Título: Nas áreas irregulares, taxa de analfabetismo dobra
Autor:
Fonte: O Globo, 22/12/2011, O País, p. 12

Entre pessoas de 15 anos ou mais de idade, o indicador chega a 8,4%; nas demais regiões, é 4,2%

RECIFE e RIO. Aos 61 anos, Josefa Aleixo da Conceição engrossa as estatísticas dos que não sabem ler nas favelas brasileiras, onde, segundo pesquisa divulgada ontem pelo IBGE, a taxa de analfabetismo no grupo de 60 anos ou mais é de 31,2%, muito mais elevada do que os 12,9% registrados entre os moradores das áreas urbanas regulares.

Ela nasceu no município de Lagoa do Carro, na Zona da Mata. Chegou a frequentar a escola quando menina, mas nunca aprendeu, sequer, a assinar o nome:

- Fui muitos anos à escola, mas nunca aprendi nada. Então, desisti. Hoje não saio só de casa, porque não sei ler o letreiro dos ônibus, tenho medo de me perder.

Josefa mora na favela Caranguejo Tabaiares, no bairro de Afogados, que foi erguida no mangue do Rio Capibaribe, onde as condições de vida são precárias. Ela tem água encanada, luz elétrica, mas esgoto não existe. Para usar a latrina, no fundo do quintal, é tão difícil não sujar os pés nos dejetos que ela prefere atravessar a rua e usar o banheiro da cada de uma de suas filhas.

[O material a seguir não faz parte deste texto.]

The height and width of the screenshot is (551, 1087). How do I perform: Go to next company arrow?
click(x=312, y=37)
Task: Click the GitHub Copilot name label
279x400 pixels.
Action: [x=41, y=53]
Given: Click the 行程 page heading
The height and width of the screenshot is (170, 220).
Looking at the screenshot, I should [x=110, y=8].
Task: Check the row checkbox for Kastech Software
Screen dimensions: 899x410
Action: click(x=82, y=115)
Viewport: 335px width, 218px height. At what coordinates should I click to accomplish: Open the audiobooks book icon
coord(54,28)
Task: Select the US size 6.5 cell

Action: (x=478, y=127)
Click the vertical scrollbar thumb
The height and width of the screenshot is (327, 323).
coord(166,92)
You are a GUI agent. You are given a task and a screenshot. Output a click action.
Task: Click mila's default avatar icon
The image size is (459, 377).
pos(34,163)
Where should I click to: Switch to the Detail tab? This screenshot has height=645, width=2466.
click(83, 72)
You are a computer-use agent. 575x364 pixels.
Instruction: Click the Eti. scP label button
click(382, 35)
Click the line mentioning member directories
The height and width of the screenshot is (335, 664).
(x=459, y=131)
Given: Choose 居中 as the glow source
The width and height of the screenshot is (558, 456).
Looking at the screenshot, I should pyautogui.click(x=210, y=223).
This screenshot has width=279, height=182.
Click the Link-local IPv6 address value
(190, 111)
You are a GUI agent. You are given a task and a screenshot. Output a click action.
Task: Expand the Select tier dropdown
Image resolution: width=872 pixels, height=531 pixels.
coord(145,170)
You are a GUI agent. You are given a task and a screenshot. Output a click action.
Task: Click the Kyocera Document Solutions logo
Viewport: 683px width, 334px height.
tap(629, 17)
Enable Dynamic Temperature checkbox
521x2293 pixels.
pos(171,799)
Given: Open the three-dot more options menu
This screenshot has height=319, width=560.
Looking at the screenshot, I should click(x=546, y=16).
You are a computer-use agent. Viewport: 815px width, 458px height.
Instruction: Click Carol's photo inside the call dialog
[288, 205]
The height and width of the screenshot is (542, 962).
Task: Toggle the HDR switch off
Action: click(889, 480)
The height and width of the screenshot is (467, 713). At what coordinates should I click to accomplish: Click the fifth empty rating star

- Aqui está horrível. Estou juntando um dinheiro para poder usar o banheiro com mais conforto - diz.

Segundo o IBGE, a taxa de analfabetismo de pessoas de 15 anos ou mais de idade que moram em aglomerados subnormais é de 8,4%, o dobro da registrada em áreas urbanas regulares (4,2%). Doutora em Educação e professora da Universidade do Estado do Rio de Janeiro (Uerj), Bertha do Valle avalia que a disparidade do indicador em relação ao lugar de moradia aponta para a falta de investimento no setor.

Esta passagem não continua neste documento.